Previous methods that help designers sort documents typically do not “understand” the text, or require large amounts of earlier data or their prior labelling to be available, which is often not the case. “These assume that the documents are tagged with keywords at the time of writing. Unfortunately, such kind of tagged collection is not available for specific scenarios like aircraft assembly”, says Mr. Madhusudanan. The solution proposed by researchers at IISc has a methodology that is based on “understanding” the document contents, rather than just parsing the text. This enables automatic extraction of sections in the document that contain relevant parts.

The proposed solution works on a collection of well-written, rigorously reviewed documents that represent the collective knowledge of a number of experts. Most of these documents are treated as one-way communication, or discourse, from the author to the reader, following a hierarchical, organised structure. There are two steps in the solution; segregation and classification. Segregation is identifying chunks of text that talk about the same topic. Closely related collections of sentences are called coherent chunks. The method scans these sentences and forms a list of entities discussed in them. A lexical database for English, called WordNet, was used here. In the next step of classification, the list of entities is checked to see if they are related to the domain of interest. The chunk is classified as “related” if the similarity of entities in the chunk and the domain of interest are above a certain threshold; else it is “unrelated”. The basis for the similarity are one or more domain ontologies.

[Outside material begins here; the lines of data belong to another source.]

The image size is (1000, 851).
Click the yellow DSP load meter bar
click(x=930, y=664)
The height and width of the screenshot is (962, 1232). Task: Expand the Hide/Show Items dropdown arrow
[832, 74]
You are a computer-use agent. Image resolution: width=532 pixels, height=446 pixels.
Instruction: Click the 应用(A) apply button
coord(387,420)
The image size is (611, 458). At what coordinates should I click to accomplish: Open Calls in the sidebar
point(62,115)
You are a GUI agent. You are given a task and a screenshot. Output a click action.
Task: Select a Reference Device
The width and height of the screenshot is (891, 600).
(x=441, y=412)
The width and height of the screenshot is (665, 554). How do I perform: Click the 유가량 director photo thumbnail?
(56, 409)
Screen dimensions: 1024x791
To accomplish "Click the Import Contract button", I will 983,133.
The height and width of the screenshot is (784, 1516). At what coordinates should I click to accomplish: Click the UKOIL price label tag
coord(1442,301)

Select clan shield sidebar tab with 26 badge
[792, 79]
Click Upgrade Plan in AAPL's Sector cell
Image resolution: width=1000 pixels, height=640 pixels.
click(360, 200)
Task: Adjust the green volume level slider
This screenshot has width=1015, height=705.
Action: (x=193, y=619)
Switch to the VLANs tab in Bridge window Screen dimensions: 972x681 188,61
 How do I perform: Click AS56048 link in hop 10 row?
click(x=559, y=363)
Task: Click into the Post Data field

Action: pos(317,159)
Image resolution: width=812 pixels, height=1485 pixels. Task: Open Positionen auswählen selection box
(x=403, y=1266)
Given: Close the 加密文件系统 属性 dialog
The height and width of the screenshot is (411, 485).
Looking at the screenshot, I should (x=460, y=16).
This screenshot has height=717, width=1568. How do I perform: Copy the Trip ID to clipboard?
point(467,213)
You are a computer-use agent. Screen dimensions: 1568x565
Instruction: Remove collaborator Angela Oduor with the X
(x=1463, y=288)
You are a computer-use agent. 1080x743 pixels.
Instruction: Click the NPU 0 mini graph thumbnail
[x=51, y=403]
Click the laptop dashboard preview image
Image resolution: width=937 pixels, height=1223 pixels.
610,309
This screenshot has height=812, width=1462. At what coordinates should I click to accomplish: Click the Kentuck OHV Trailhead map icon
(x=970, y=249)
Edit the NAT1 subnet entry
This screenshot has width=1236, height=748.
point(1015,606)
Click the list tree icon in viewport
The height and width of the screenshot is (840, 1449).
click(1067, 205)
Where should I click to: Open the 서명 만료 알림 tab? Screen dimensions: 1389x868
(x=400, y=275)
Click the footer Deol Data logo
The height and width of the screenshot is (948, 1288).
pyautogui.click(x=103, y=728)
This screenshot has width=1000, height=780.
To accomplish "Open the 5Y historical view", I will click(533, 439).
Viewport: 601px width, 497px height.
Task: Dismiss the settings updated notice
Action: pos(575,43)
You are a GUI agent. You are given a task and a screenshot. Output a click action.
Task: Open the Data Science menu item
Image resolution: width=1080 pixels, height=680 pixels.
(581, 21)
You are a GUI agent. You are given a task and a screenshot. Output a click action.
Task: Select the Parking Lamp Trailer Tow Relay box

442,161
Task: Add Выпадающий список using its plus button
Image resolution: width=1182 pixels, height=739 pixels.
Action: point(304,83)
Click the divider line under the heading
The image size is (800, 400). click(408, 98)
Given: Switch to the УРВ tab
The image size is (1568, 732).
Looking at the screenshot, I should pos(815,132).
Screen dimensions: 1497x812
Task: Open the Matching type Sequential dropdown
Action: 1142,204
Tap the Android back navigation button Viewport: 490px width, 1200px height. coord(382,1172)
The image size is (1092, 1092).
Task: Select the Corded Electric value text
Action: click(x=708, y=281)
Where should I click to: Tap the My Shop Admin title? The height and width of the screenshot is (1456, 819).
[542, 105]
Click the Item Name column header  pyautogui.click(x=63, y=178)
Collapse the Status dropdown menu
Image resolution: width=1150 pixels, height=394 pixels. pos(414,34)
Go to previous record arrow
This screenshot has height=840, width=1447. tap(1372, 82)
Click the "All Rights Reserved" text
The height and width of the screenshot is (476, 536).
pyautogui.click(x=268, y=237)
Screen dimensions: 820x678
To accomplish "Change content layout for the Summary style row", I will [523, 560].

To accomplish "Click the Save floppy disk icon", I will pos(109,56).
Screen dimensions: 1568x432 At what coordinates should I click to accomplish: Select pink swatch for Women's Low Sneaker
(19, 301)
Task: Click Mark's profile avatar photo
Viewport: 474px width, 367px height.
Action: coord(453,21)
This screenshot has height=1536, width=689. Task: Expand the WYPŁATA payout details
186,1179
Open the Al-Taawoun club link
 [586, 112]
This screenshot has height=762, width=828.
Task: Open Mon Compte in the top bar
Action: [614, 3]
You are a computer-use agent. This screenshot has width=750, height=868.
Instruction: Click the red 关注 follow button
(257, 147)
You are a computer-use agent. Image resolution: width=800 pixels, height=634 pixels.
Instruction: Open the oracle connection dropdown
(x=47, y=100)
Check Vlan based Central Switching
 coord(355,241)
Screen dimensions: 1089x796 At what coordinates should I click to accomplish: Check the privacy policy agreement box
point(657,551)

A major challenge during the segregation process is the use of pronouns that are frequently used to avoid repetitions. The researchers used existing software that reads through the text, identifies the word to which the pronoun refers to, and replaces it with the actual word. This is called anaphora resolution. It then analyses whether adjacent sentences form a chunk based on the words they contain. If the words are closely related, sentences belong to same chunk. The researchers compared the results of this automated segregation with that of manual segregation and found that the automated segregation had an accuracy of 75%. The validation of the automated classification against manual classification was found to be 85%.

Two key challenges affect the accuracy of the solution - lack of domain specific words in the general English lexicons and the ambiguity caused by using the same words in different contexts. Using further methods for disambiguation, and greater availability of domain specific resources might help mitigate them. This research is pioneering in improvising the design process. “The use of expert knowledge from one phase of a product's lifecycle in another phase is expected to prevent/reduce the occurrence of the same problems. Hopefully this will make assembly less difficult, less dangerous, and more efficient”, concludes Mr. Madhusudanan.